My friend asked for ink. The clerk at Staples shrugged. You mean ink toner? Ink Cartridges?
The Ink Age is gone. You know, that stuff fountain pens used to run out of, the blue-black substance that would leak all over our hands and shirt pockets. That is probably what kept Chinese laundries in business.Raise your hand if you have the same mental picture I have: a squat, hexagonal glass bottle of ink. The name Waterman comes to mind…or Schaffer. The aforementioned bottle turns out to be Waterman’s ink. I just looked it up. They still sell it online. In my day fountain pens were part of the back-to-school package. Today they have fallen into the same category as ink eradicator, reinforcements and blotters.
Ink is one of those lost things that vanished the way invisible ink vanished. The death knell sounded in 1949 when someone invented an ink that dries instantly. Papermate pens were the next best thing. Fountain pens became another collectible along with ink bottles, that item which an enormous stationery super store can’t find room for.

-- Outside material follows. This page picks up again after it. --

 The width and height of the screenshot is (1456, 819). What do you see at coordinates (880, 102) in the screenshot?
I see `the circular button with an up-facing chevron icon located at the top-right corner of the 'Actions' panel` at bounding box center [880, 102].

Now I am back in the third or fourth grade. I’m sitting at my desk with an inkwell at the far corner. If desks could talk they would speak in fluent doodles and squiggles. We wrote with a long stylus with a nib at the end which had to be dipped.

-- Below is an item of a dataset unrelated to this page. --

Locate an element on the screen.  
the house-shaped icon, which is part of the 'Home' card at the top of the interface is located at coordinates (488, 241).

This was a spelling test. The word was genuine, a tough one which threw me. I spelled it with a w; then I pictured it from the window of Brenner’s Hair Salon which advertised, Genuine Permanent Waves. I needed to change my answer but alterations were not allowed. My life down the forbidden path was launched. I managed to drop a glob of ink over my wrong answer and rewrote it correctly.
Returning to the scene of my crime I ask myself why that nefarious act has stayed with me over eighty years. Bad boy that I was I’m not sorry for it. I own it, my shadow side. The god of mischief took up residence, compensation for too much obedience. I was testing the margins; early subversion against the rules like bricks upon rules. There was an element of resourcefulness if not creativity in my misdemeanor and none of it was possible with a ball point pen.
Ink that in the great ledger. I’ll take my chances that the principal and all the teachers in P.S. 99 are well into their next incarnation and I won’t be left back to repeat spelling class or worse, get an F in citizenship or work habits. At least I didn’t run with scissors.
Channeling my inner Huck Finn depended on that property of ink to spread its wings on the page. Pass me the Rorschach test and I’ll tell them what I really see. It's all, Inka dinka do, thanks to Jimmy Durante.